Introduction to RAG with LangGraph (75 minutes)
- Presentation: Recap of practical RAG concepts (embeddings, semantic search, vector databases, ingestion pipeline); comparison of frameworks for agentic RAG (LangGraph and LlamaIndex); basic LangGraph concepts (nodes, edges, and graphs); architecture of a simple RAG pipeline in LangGraph, using a graph-based approach to break down and visualize RAG steps
- Hands-on exercise: Create a basic RAG application using Python, LangGraph, and ChromaDB
- Group discussion: What limitations have you encountered with traditional RAG?
- Q&A
- Break
Agentic patterns for RAG (75 minutes)
- Presentation: Why go “agentic”?; limitations of traditional RAG; agentic decision points; key agentic patterns (query analysis, tool selection, reflection); how LangGraph can incorporate agentic steps (agent nodes, conditional edges, looping workflows)

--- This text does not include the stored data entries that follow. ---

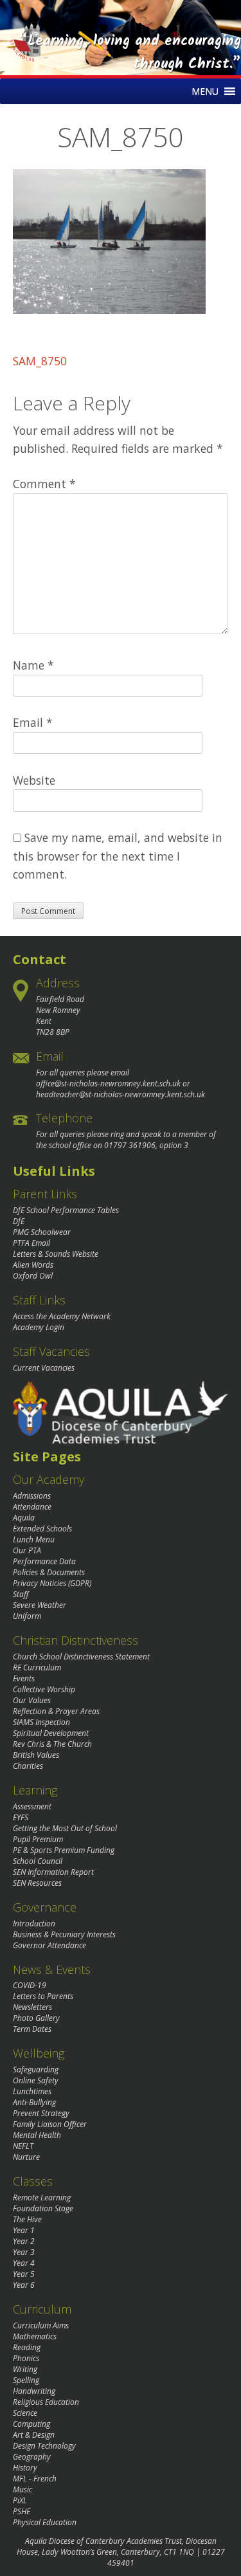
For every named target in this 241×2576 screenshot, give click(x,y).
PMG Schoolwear (42, 1232)
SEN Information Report (53, 1872)
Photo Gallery (36, 2018)
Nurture (26, 2156)
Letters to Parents (43, 1996)
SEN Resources (37, 1882)
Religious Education (46, 2402)
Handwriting (34, 2391)
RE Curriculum (37, 1667)
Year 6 (24, 2284)
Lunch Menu (34, 1539)
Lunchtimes (32, 2091)
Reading (26, 2347)
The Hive (27, 2219)
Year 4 (24, 2263)
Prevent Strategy (41, 2113)
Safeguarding (35, 2069)
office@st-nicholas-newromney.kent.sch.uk (108, 1083)
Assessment (32, 1806)
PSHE (21, 2511)
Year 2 (24, 2241)
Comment (44, 483)
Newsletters (32, 2007)
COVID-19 (29, 1985)
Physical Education (44, 2522)
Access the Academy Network (62, 1316)
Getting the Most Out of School (65, 1828)
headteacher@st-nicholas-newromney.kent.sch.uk (120, 1094)
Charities (28, 1765)
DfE (18, 1221)
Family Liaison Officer (50, 2124)
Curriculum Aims (41, 2325)
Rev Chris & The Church (52, 1744)
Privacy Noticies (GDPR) (52, 1583)
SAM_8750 (40, 361)
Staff (21, 1594)
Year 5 (24, 2274)
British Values (36, 1754)
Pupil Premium (38, 1839)
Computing (31, 2423)
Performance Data (44, 1561)
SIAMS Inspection (41, 1722)
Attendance (32, 1506)
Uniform (27, 1616)
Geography (32, 2456)
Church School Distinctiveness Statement (81, 1656)
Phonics (26, 2358)
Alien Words (33, 1264)
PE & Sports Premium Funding (63, 1850)
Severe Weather (39, 1605)
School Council (37, 1861)
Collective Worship (44, 1689)
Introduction (34, 1923)
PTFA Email (31, 1243)
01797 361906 (130, 1145)
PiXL (20, 2500)
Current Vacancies (44, 1367)
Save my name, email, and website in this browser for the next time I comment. (117, 856)
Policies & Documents (49, 1572)
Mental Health (37, 2135)
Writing (25, 2369)
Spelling (26, 2380)
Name (33, 665)
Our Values (32, 1700)
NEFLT (23, 2146)
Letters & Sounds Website (55, 1253)
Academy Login (38, 1327)
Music (22, 2489)
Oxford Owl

- Hands-on exercises: Implement modular “agent” nodes in LangGraph to handle query analysis and an end-to-end single agent RAG using a router agent; compare response quality with previous implementation
- Q&A
- Break
Agentic RAG pipelines and production challenges (90 minutes)

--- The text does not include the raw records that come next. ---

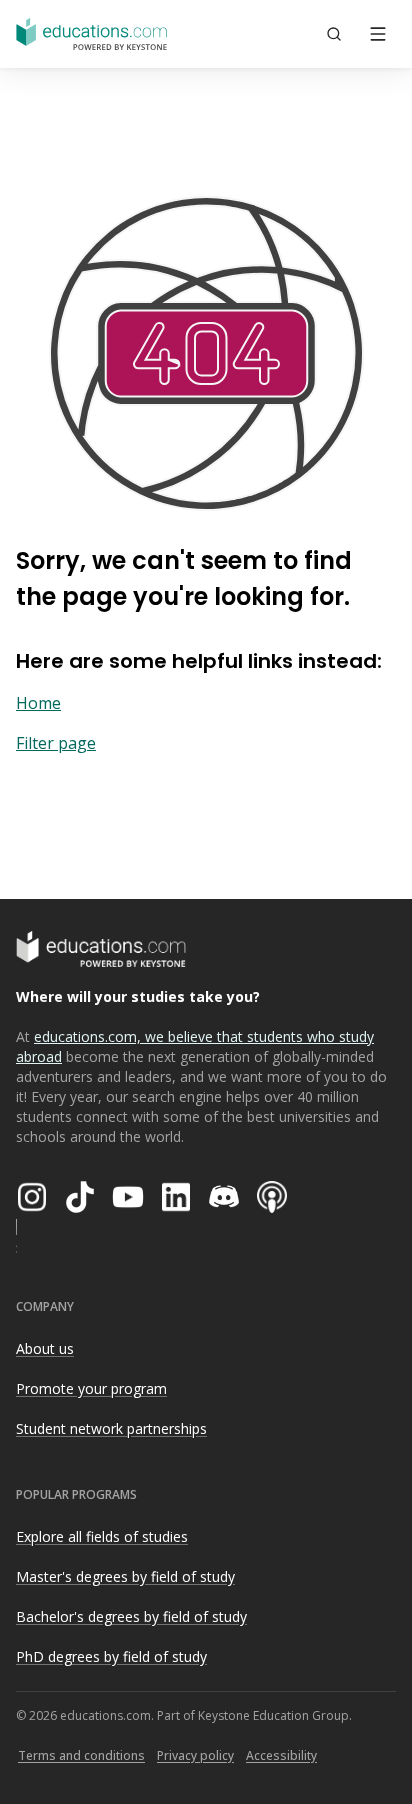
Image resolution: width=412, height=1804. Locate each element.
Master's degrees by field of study (125, 1576)
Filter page (56, 743)
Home (38, 703)
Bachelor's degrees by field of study (131, 1616)
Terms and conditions (81, 1755)
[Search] (334, 34)
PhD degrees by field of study (111, 1656)
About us (45, 1348)
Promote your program (91, 1388)
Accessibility (281, 1755)
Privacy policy (195, 1755)
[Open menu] (378, 34)
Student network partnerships (111, 1428)
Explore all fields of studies (102, 1536)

- Presentation and demo: Designing complex agentic RAG workflows—combining patterns into end-to-end pipelines; corrective and adaptive RAG; challenges and mitigation strategies for agentic RAG
- Hands-on exercises: Build a corrective RAG architecture to improve response quality by filtering irrelevant results; build a comprehensive multi-agent adaptive RAG architecture that can plan an execution strategy to answer complex, multi-hop queries
- Q&A
Your Instructor
Sajal Sharma
Sajal Sharma is an AI engineer and technology leader with over eight years of experience in AI/ML, specializing in natural language processing. He works at Menyala, a venture studio in Singapore, where he focuses on building AI-first products and shaping technology strategies. Previously, he led AI initiatives at various consulting and product companies, developing innovative AI solutions across industries. His on-demand course, Building AI Agents with LangGraph, is available on the O’Reilly learning platform. Sajal has delivered a guest lecture at Yale University and has been a mentor for Udacity and the University of Melbourne, where he guided students in machine learning and AI. He holds a master’s degree in information technology from the University of Melbourne.